--- Task inputs Enclosed Below ---
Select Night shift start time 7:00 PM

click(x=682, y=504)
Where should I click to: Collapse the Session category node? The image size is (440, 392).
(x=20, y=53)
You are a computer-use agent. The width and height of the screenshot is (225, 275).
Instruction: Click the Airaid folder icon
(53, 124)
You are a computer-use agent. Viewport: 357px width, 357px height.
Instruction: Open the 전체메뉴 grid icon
--- End of Enclosed Task inputs ---
--- Task inputs Enclosed Below ---
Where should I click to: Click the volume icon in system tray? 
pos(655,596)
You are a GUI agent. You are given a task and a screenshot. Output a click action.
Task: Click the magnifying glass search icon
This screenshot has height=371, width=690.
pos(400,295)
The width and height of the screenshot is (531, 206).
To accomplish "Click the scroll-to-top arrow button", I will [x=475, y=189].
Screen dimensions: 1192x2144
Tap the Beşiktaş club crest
--- End of Enclosed Task inputs ---
Your objective: Read the entries and select each line where the word "agent" is found.

Exercise response:
You are a computer-use agent. The width and height of the screenshot is (225, 275).
You are a computer-use agent. Viewport: 357px width, 357px height.
You are a GUI agent. You are given a task and a screenshot. Output a click action.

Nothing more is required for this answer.